[Collected data entries]
——

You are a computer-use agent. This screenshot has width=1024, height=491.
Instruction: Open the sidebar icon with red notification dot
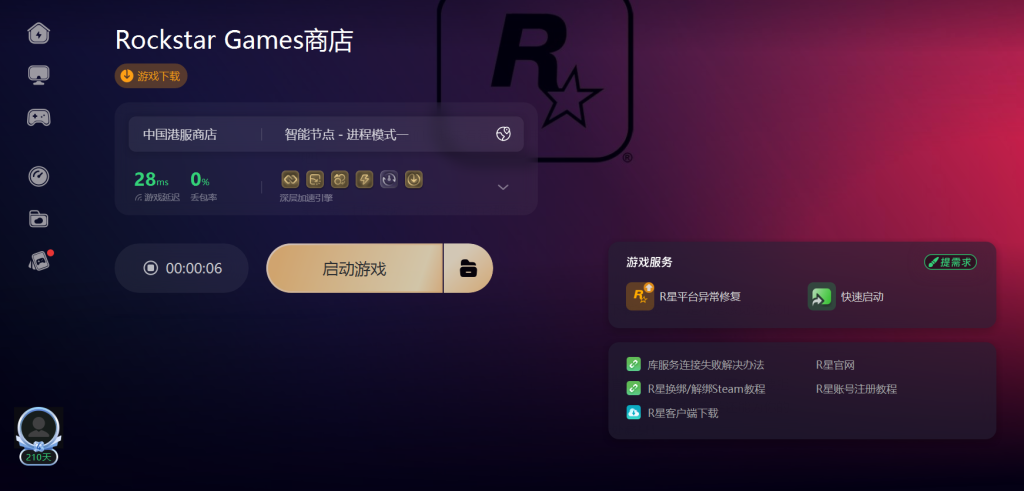tap(40, 261)
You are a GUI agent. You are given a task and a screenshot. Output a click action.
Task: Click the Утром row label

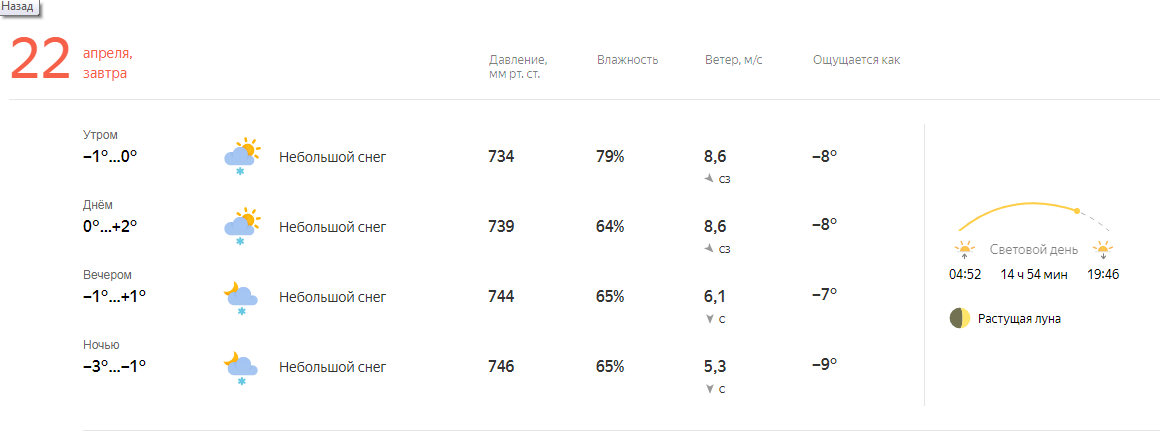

——

WHAT TO DO>
Any picture found in the data is to be skipped while the rest is copied exactly.

EXERCISE OUTPUT>
You are a computer-use agent. This screenshot has width=1024, height=491.
Instruction: Open the sidebar icon with red notification dot
tap(40, 261)
You are a GUI agent. You are given a task and a screenshot. Output a click action.
Task: Click the Утром row label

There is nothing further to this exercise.